Pour accorder un accès à des clients supplémentaires qui n'envoient pas de jeton Sentinel valide, vous devez ajouter l'adresse IP du client et le numéro de port HTTP du serveur Elasticsearch à la liste blanche au format adresse IP:port. Vous devez vous assurer que les clients externes que vous ajoutez à la liste blanche sont légitimes et dignes de confiance pour empêcher tout accès non autorisé.
Pour mettre à jour la liste blanche, procédez comme suit :
Connectez-vous au serveur Sentinel ou au nœud Elasticsearch sous l'identité de l'utilisateur exécutant Elasticsearch.

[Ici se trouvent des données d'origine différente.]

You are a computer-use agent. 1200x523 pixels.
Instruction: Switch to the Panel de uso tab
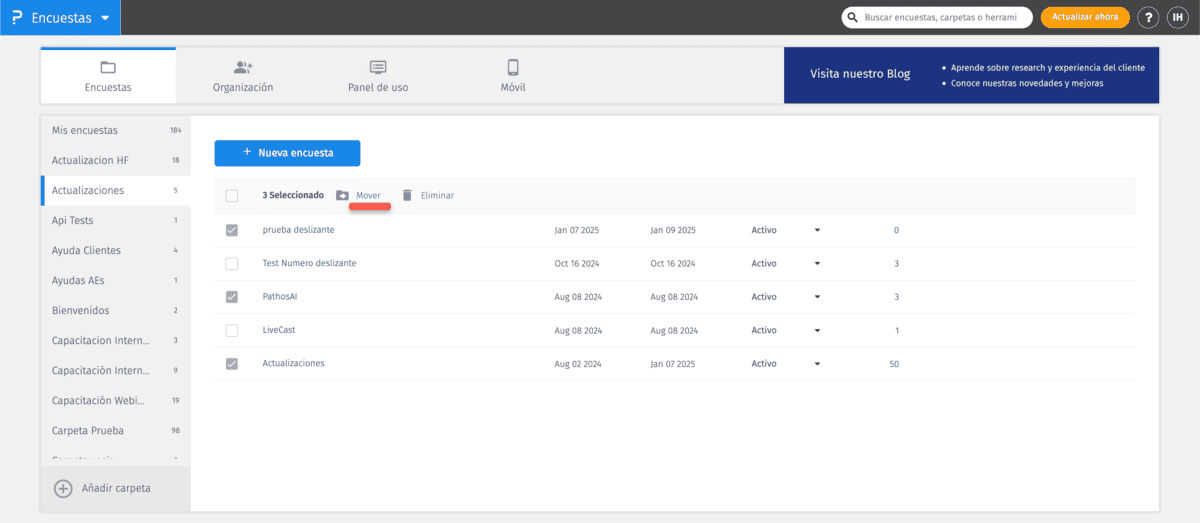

Ajoutez l'entrée <Elasticsearch_Client_IP>:<Target_Elasticsearch_HTTP_Port> dans le fichier :
<chemin_installation_sentinel>/opt/novell/sentinel/3rdparty/elasticsearch/plugins/elasticsearch-security-plugin//elasticsearch-ip-whitelist.txt pour le noeud Elasticsearch inclus dans Sentinel.
<elasticsearch_install_directory>/plugins/elasticsearch-security-plugin/elasticsearch-ip-whitelist.txt pour les nœuds Elasticsearch externes.
S'il existe plusieurs entrées, ajoutez chaque entrée sur une nouvelle ligne et enregistrez le fichier.
Répétez les étapes ci-dessus pour chaque nœud de la grappe Elasticsearch.
Si vous modifiez l'adresse IP/le nom d'hôte et le numéro de port des composants de stockage évolutifs ou le numéro de port et de version Elasticsearch, vous devez mettre à jour les fichiers de configuration du plug-in Elasticsearch en conséquence.
Effectuez les étapes suivantes sur chaque nœud de la grappe Elasticsearch :
Connectez-vous au nœud Elasticsearch sous l'identité de l'utilisateur qui exécute Elasticsearch.
(Conditionnel) Si vous avez modifié les adresses IP de YARN NodeManager, l'adresse IP de SSDM ou du serveur Sentinel, les adresses IP de RCM ou le numéro de port Elasticsearch, mettez à jour la liste blanche en conséquence afin de vous assurer que le plug-in de sécurité Elasticsearch accorde l'accès aux clients Elasticsearch.
Si vous configurez SSDM ou Sentinel en mode haute disponibilité, ajoutez des entrées pour l'adresse IP physique de chaque nœud actif et nœud passif de la grappe haute disponibilité.
Si vous modifiez l'adresse IP physique d'un nœud de la grappe haute disponibilité ou ajoutez un nouveau nœud à la grappe haute disponibilité, mettez à jour la liste blanche avec les adresses IP physiques des nœuds qui ont été modifiés ou qui viennent d'être ajoutés.
Pour plus d'informations, reportez-vous à la section Fournir un accès à des clients Elasticsearch à l'aide d'une liste blanche.
(Conditionnel) Si vous avez modifié l'adresse IP de SSDM, l'adresse IP du serveur ou le numéro de port du serveur Web, mettez à jour les propriétés authServer.host et authServer.port dans les fichiers suivants et redémarrez Elasticsearch :
<chemin_installation_sentinel>/opt/novell/sentinel/3rdparty/elasticsearch/plugins/elasticsearch-security-plugin/plugin-configuration.properties pour le noeud Elasticsearch inclus dans Sentinel.
<elasticsearch_install_directory>/plugins/elasticsearch-security-plugin/plugin-configuration.properties pour les nœuds Elasticsearch externes.
Si vous configurez SSDM ou Sentinel en mode haute disponibilité, définissez la propriété authServer.host sur l'adresse IP virtuelle de la grappe haute disponibilité.
Si vous modifiez l'adresse IP virtuelle de la grappe haute disponibilité, mettez à jour la propriété authServer.host par rapport à l'adresse IP virtuelle modifiée.
(Conditionnel) Si vous avez mis à niveau Elasticsearch vers une version plus récente, mettez à jour la propriété elasticsearch.version dans les fichiers suivants et relancez Elasticsearch :
/opt/novell/sentinel/3rdparty/elasticsearch/plugins/elasticsearch-security-plugin/plugin-descriptor.properties pour le nœud Elasticsearch inclus dans Sentinel.
<elasticsearch_install_directory>/plugins/elasticsearch-security-plugin/plugin-descriptor.properties pour les nœuds Elasticsearch externes.